What version of gcc are you using?
Maybe my gnu gcc is not functional, let me check it out and get back to you
On Saturday, November 21, 2015, George Colpitts <george.colpitts@gmail.com> wrote:No, it's the reverse, it is gnu gcc that fails and Apple gcc that worksAttached is the config.log for the failing case of gnu gccOn Sat, Nov 21, 2015 at 12:05 PM, Ben Gamari <ben@well-typed.com> wrote:George Colpitts <george.colpitts@gmail.com> writes:
> The hq rc3 mac binary build is where I am reporting the problem.

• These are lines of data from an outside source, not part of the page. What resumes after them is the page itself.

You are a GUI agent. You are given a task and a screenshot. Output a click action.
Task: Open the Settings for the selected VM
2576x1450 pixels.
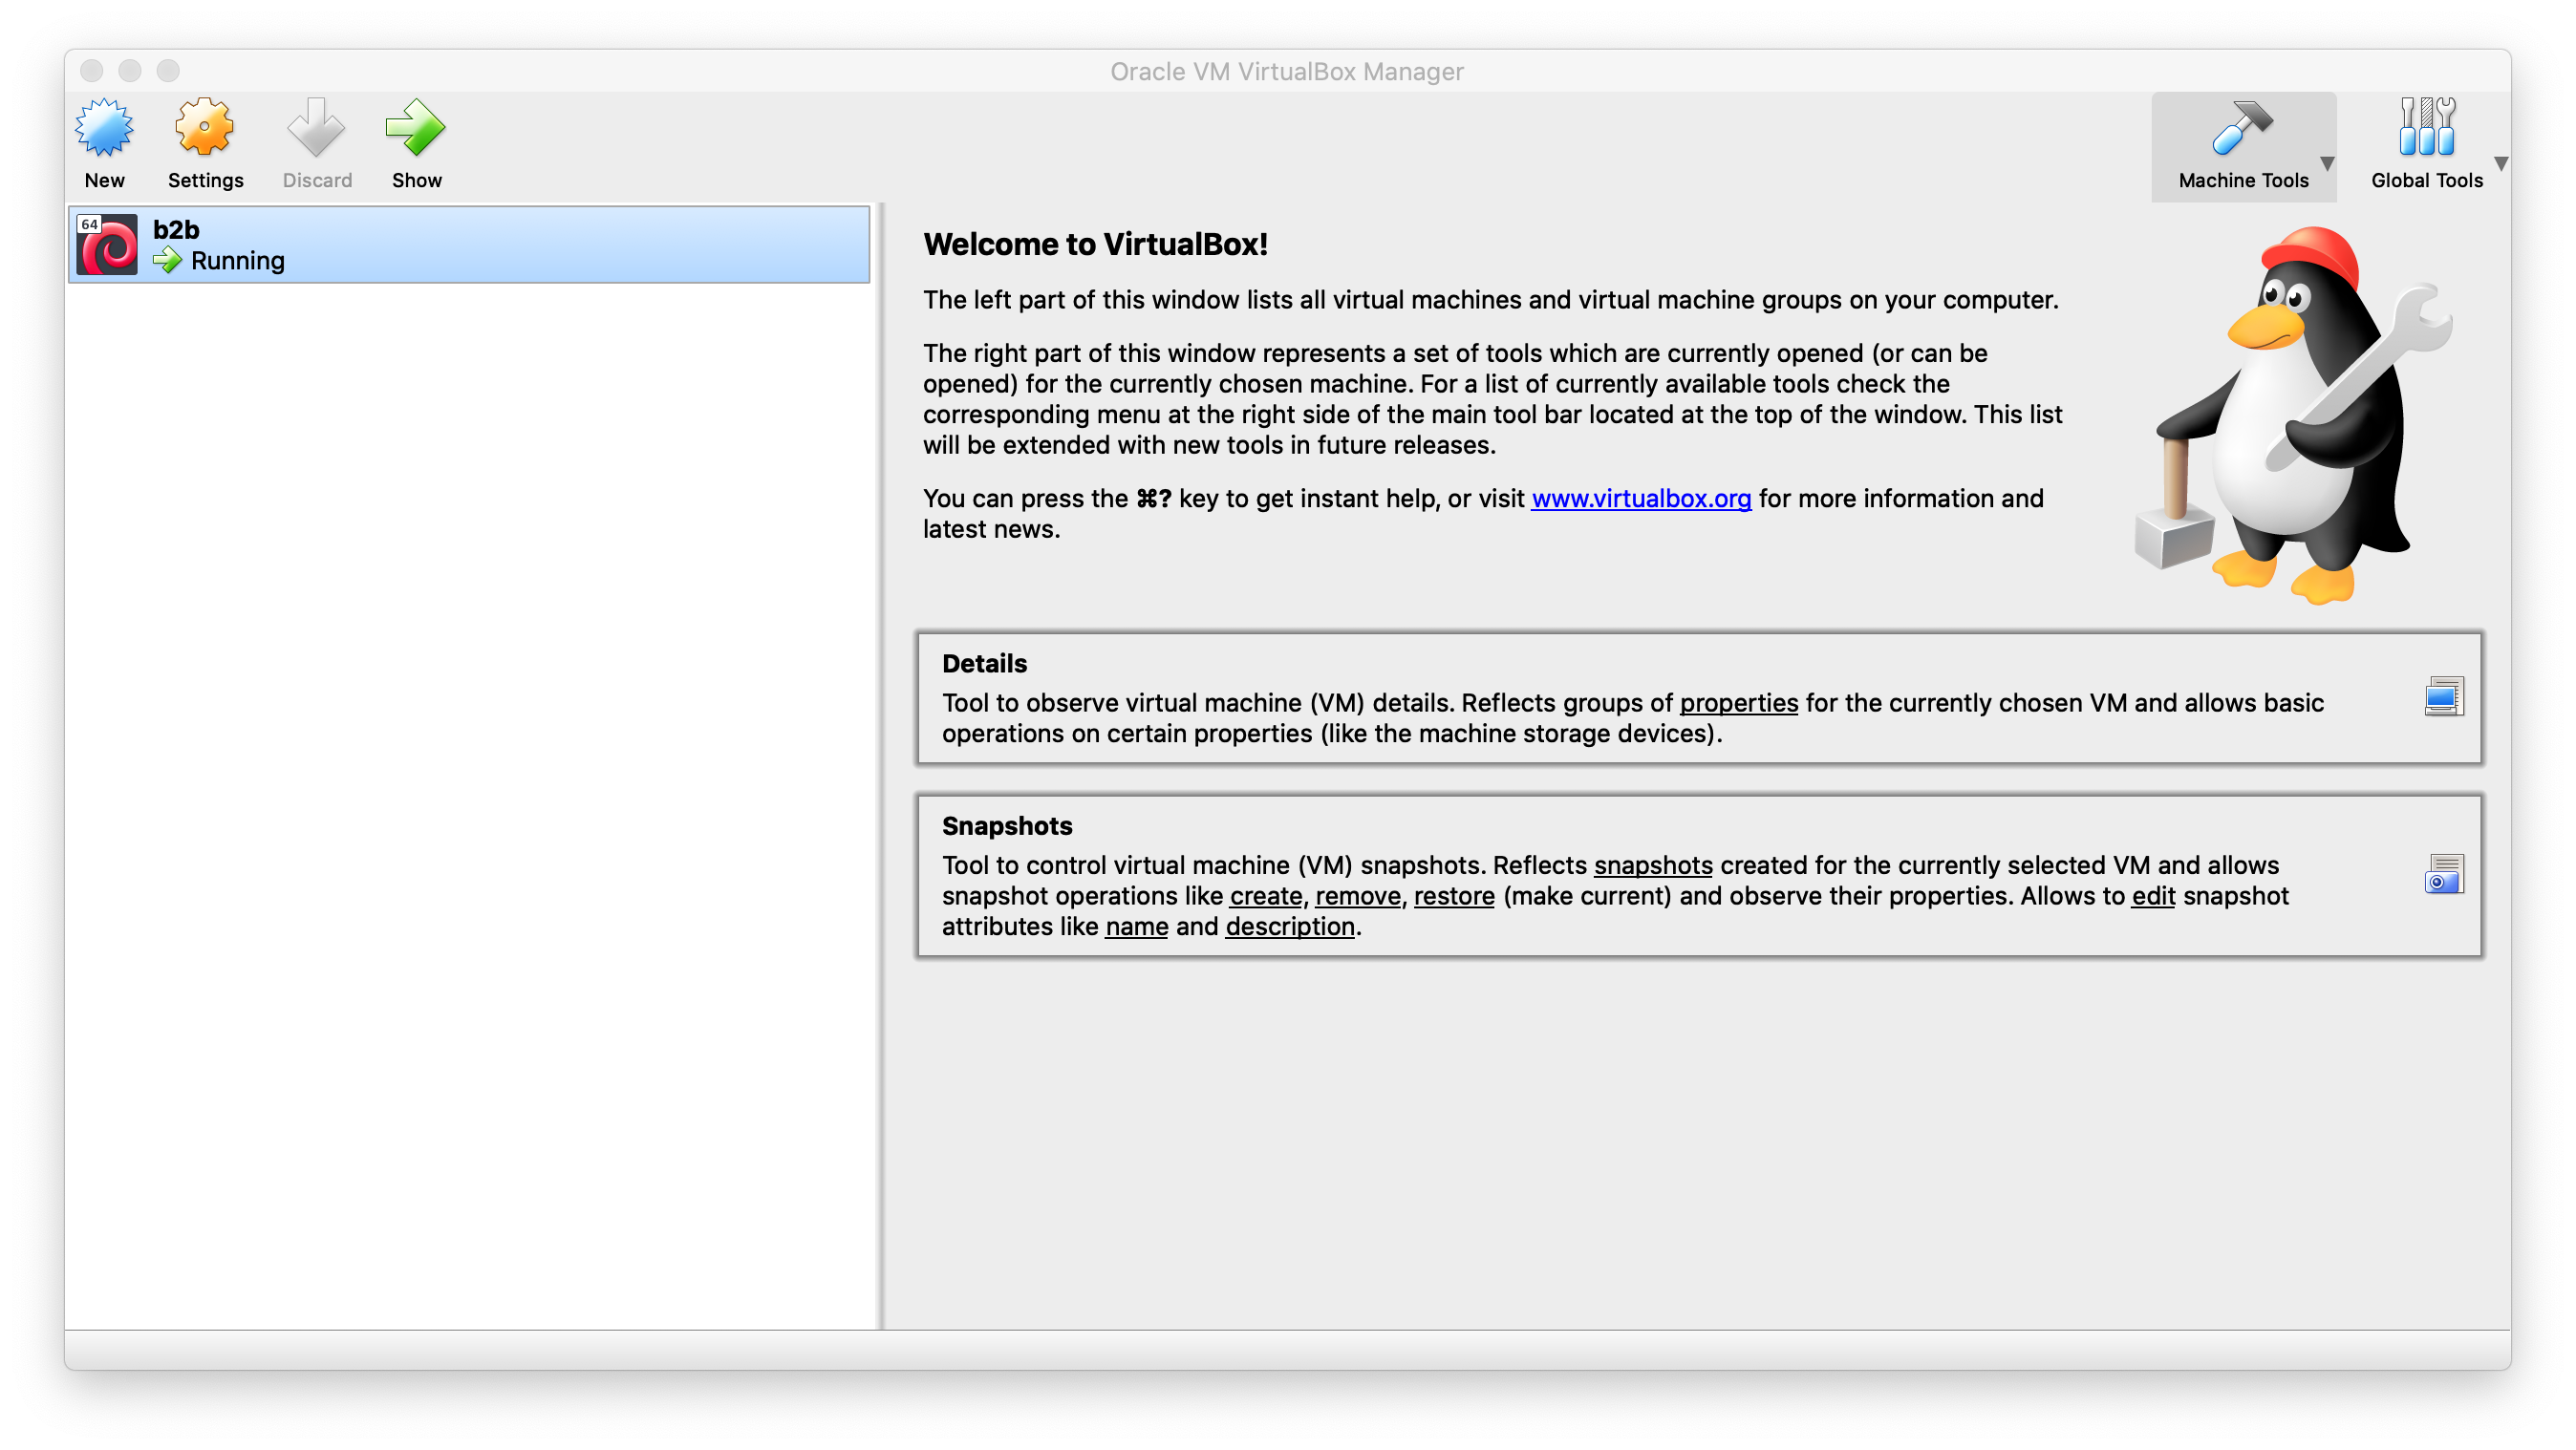click(204, 128)
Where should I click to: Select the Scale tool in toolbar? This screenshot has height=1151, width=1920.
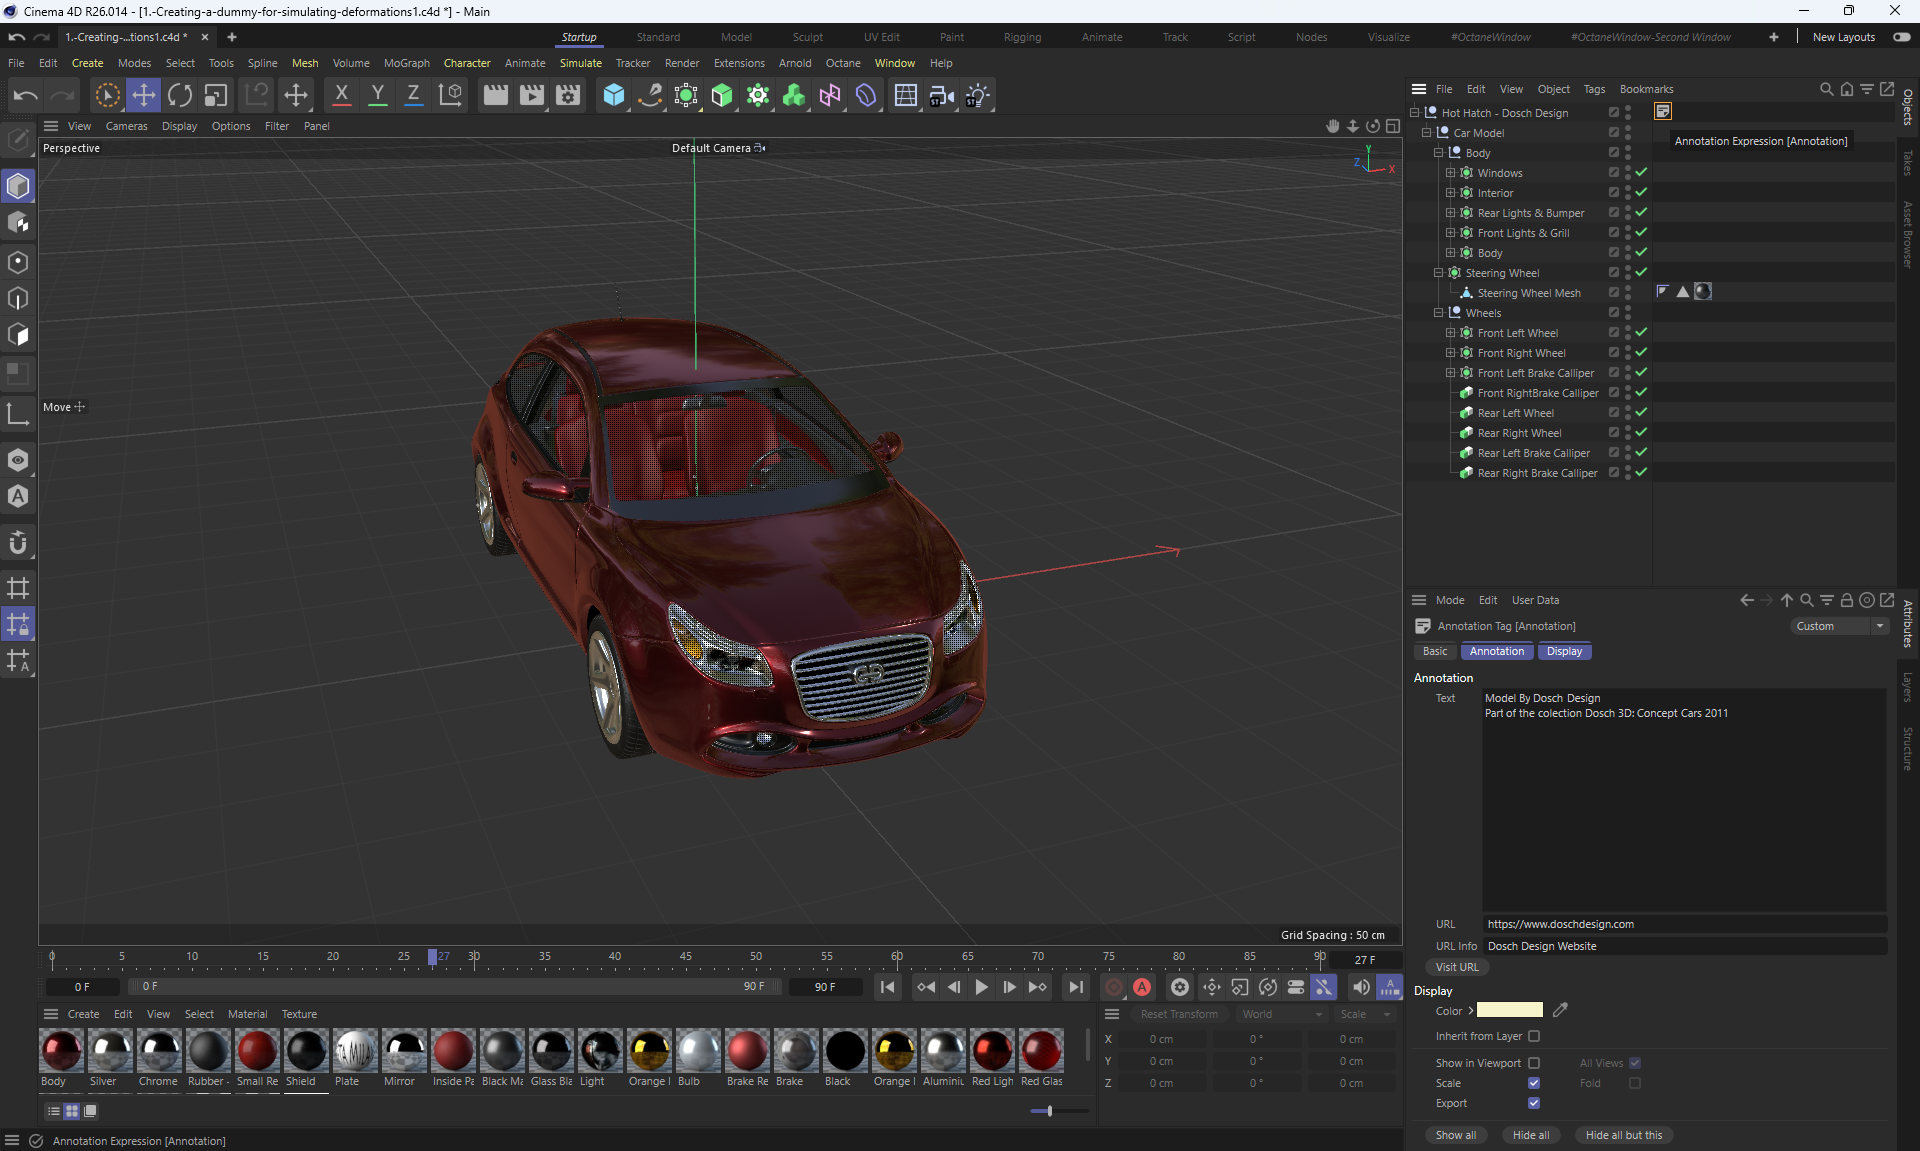coord(215,95)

> I also reproduced it on a mac just now on the hq rc3 src build which I
> guess is not surprising.
>
> I believe I encountered this in previous 7.10.3 builds but failed to report
> it.
>
> Sorry
>
> On Sat, Nov 21, 2015 at 12:07 AM, Carter Schonwald <
> carter.schonwald@gmail.com> wrote:
>
>> Was this my build or the hq build?
>> On Nov 20, 2015 6:55 PM, "George Colpitts" <george.colpitts@gmail.com>
>> wrote:
>>
>>> On MacOS if your path is such that gcc is the gnu gcc rather than Apple's
>>> gcc then ./configure gives
>>>
>>> checking whether we are cross compiling... configure: error: in
>>> `/Users/gcolpitts/downloads/ghc-7.10.2.20151114':
>>> configure: error: cannot run C compiled programs.
>>> If you meant to cross compile, use `--host'.
>>> See `config.log' for more details
>>>
It's not clear to me why Apple's "GCC" (actually clang, if I'm not
mistaken) doesn't work here. Could you paste config.log somewhere?